> **Documento di origine**:

Ricorso Inammissibile: Quando i Motivi di Appello non Superano il Vaglio della Cassazione
L’esito di un processo non sempre si conclude con i gradi di merito. Spesso, la parola fine viene scritta dalla Corte di Cassazione, il cui giudizio, però, non è una terza valutazione dei fatti, ma un controllo sulla corretta applicazione della legge. Un esempio lampante ci viene fornito da una recente ordinanza, che ha dichiarato un ricorso inammissibile, illustrando i rigidi requisiti che un’impugnazione deve rispettare per poter essere esaminata. In questo articolo, analizzeremo il caso, focalizzandoci sulle ragioni che hanno portato a tale drastica decisione.

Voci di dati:

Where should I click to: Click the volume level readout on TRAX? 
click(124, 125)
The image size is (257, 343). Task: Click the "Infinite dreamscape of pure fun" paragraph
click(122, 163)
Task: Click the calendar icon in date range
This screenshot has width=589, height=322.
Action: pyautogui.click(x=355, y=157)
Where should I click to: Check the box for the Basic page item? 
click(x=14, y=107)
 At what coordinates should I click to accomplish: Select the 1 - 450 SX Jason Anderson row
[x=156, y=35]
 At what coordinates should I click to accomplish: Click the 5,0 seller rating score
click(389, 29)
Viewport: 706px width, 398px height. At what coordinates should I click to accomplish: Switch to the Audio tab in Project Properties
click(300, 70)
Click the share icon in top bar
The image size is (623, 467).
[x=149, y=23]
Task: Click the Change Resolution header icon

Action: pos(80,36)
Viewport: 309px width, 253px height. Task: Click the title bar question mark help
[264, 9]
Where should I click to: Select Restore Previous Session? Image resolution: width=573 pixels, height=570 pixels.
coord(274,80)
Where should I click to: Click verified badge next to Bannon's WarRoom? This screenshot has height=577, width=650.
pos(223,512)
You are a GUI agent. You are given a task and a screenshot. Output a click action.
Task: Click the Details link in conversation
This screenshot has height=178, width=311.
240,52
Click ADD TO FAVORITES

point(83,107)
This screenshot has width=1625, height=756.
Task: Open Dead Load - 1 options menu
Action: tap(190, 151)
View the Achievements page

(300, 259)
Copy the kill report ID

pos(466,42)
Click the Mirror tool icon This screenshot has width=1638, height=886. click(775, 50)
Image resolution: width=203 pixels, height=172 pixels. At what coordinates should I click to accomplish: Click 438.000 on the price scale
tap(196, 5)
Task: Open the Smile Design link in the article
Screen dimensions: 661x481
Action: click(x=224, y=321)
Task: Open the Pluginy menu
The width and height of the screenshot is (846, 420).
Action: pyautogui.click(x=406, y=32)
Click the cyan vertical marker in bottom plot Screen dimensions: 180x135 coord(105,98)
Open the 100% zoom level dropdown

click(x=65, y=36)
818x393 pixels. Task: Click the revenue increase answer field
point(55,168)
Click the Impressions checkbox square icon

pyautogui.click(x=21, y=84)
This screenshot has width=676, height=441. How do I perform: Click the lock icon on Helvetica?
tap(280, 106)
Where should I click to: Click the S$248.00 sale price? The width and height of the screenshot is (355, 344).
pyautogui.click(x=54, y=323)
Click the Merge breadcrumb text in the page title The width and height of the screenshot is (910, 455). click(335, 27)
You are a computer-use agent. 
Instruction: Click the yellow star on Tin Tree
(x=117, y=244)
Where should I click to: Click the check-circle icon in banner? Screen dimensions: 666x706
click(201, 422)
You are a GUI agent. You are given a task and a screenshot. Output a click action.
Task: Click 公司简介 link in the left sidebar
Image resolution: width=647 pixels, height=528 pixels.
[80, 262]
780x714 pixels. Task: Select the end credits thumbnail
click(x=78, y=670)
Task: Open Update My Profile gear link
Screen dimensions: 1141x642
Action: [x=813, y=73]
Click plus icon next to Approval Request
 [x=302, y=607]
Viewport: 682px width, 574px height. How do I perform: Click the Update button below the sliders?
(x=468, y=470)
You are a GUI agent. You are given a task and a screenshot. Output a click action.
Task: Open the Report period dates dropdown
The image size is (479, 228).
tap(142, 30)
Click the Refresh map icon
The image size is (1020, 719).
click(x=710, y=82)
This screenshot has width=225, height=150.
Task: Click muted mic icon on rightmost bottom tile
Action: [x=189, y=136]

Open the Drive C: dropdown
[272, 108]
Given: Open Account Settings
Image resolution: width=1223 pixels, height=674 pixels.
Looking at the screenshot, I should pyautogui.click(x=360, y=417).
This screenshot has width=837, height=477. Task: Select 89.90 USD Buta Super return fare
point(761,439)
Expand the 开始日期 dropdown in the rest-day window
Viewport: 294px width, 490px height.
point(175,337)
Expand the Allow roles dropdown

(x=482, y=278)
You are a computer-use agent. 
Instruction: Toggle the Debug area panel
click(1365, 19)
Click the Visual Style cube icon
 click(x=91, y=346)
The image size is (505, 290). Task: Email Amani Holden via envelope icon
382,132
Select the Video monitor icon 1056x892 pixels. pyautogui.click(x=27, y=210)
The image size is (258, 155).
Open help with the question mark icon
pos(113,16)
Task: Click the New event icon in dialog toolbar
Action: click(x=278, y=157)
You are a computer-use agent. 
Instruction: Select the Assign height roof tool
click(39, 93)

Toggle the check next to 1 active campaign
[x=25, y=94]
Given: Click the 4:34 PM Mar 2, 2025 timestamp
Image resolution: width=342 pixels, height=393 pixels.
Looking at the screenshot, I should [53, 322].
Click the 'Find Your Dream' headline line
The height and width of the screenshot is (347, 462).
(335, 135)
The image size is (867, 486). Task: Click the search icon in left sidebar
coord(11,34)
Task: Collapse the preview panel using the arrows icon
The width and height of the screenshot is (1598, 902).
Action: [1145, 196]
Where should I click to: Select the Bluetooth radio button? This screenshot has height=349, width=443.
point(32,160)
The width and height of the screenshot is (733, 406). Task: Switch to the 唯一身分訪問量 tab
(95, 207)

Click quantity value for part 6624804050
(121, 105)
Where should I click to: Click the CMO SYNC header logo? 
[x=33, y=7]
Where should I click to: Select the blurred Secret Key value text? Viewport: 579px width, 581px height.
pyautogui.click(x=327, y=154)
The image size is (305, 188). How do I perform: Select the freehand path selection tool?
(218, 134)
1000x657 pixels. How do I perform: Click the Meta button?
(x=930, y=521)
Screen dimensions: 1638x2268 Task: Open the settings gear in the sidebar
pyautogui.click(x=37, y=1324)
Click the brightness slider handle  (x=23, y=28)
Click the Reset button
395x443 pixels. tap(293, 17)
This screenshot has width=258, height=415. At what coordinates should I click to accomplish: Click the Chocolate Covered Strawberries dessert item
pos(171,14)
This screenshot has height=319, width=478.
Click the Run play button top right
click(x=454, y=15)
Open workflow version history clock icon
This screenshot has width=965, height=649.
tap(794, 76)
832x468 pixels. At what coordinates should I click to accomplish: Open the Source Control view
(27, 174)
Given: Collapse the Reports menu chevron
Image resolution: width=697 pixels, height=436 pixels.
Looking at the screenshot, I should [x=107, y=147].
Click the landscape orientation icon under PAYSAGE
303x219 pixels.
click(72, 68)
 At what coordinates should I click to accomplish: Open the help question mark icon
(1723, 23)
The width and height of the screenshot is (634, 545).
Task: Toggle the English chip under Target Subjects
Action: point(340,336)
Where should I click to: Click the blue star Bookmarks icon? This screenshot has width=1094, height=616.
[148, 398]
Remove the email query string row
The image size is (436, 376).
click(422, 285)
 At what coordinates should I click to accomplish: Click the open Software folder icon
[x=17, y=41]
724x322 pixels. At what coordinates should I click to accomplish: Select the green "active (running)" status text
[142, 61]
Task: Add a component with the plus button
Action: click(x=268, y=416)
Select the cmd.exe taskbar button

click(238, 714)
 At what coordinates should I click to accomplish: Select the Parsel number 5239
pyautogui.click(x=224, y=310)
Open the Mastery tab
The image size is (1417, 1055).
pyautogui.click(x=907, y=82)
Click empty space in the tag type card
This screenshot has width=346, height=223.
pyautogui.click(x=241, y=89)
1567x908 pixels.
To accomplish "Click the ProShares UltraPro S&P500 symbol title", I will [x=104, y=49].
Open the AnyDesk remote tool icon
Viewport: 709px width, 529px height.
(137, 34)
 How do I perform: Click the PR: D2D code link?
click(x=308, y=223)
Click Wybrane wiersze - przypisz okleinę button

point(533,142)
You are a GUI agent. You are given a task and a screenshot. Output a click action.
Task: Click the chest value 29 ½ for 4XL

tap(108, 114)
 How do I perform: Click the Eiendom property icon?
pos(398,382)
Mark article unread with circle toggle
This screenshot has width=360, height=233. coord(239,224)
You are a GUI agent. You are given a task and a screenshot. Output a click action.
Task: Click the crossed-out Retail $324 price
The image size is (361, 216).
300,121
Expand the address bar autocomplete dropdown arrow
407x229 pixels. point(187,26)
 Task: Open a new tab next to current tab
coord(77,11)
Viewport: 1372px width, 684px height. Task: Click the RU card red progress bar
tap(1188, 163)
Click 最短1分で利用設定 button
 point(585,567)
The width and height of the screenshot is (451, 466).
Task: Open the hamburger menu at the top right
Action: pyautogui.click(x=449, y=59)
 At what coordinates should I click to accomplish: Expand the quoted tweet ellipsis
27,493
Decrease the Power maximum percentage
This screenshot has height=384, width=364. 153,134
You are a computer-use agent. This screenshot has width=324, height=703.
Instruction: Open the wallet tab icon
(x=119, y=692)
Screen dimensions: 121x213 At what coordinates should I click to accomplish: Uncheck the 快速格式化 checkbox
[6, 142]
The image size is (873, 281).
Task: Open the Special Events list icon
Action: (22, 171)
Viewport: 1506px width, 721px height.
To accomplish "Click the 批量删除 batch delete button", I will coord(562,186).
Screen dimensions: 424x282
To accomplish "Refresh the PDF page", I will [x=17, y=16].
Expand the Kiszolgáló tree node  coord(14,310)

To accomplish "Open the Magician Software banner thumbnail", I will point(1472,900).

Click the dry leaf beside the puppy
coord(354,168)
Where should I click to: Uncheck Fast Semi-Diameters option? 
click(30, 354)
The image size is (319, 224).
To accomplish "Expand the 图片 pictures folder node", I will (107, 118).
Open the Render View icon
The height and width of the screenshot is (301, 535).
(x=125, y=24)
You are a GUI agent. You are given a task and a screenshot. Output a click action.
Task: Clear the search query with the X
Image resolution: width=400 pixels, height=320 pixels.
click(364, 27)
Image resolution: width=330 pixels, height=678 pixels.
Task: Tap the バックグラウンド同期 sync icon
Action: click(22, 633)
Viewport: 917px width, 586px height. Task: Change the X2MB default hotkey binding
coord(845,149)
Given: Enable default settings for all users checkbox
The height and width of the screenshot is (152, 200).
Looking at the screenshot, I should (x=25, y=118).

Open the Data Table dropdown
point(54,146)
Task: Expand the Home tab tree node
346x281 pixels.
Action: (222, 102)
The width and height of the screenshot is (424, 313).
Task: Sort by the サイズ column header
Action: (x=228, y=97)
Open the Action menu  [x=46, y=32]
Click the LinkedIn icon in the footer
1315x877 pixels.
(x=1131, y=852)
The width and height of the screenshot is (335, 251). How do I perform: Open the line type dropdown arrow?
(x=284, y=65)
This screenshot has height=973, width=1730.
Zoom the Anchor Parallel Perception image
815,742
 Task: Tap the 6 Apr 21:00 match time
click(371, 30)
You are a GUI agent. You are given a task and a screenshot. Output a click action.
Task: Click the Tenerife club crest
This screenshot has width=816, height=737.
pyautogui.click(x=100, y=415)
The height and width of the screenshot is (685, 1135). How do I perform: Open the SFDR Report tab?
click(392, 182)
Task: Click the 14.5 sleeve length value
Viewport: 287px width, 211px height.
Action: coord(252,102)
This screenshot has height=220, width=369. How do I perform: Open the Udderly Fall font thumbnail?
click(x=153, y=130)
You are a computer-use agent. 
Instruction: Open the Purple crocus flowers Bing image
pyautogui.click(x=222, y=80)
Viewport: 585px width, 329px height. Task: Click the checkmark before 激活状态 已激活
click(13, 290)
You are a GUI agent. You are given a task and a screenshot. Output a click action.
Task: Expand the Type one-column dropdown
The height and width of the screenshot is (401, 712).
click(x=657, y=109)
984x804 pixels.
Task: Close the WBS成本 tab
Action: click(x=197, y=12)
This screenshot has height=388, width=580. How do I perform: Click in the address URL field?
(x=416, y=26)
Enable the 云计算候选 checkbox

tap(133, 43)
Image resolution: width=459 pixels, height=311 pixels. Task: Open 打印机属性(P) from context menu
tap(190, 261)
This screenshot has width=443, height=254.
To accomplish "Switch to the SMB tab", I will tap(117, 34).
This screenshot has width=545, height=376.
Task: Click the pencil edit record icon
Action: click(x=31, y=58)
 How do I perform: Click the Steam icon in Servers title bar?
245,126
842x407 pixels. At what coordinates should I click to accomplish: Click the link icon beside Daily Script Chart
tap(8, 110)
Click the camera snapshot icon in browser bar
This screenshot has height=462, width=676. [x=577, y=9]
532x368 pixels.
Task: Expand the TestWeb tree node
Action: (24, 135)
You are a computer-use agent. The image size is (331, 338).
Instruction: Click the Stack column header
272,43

> **Compiti da svolgere**:
1. Traduca in inglese questa frase tratta dal documento sul ricorso inammissibile in Cassazione: «Spesso, la parola fine viene scritta dalla Corte di Cassazione, il cui giudizio, però, non è una terza valutazione dei fatti, ma un controllo sulla corretta applicazione della legge.»
2. Prosegua il documento sul ricorso inammissibile in Cassazione, riprendendo dopo la sua ultima frase.

> **Risposte ai compiti**:
1. Often, the final word is written by the Court of Cassation, whose judgment, however, is not a third assessment of the facts but a review of the correct application of the law.

2.
Il Contesto del Caso Giudiziario
Un imputato, a seguito di una condanna confermata dalla Corte d’Appello, decideva di presentare ricorso per Cassazione. I motivi alla base dell’impugnazione erano due, entrambi finalizzati a ottenere un trattamento sanzionatorio più mite attraverso il riconoscimento di specifiche circostanze attenuanti:
1. L’attenuante del fatto di lieve entità: Prevista dall’articolo 73, comma 7, del Testo Unico sugli Stupefacenti, questa attenuante mira a ridurre la pena per i reati legati alla droga quando le modalità dell’azione e la quantità di sostanza sono di minima importanza.
2. L’attenuante della dissociazione: Prevista dall’articolo 416-bis.1 del codice penale, è diretta a chi si dissocia da un’associazione di tipo mafioso, agevolando la giustizia.
L’obiettivo della difesa era chiaro: rimettere in discussione la valutazione dei giudici di merito su questi due punti cruciali. Tuttavia, l’esito non è stato quello sperato.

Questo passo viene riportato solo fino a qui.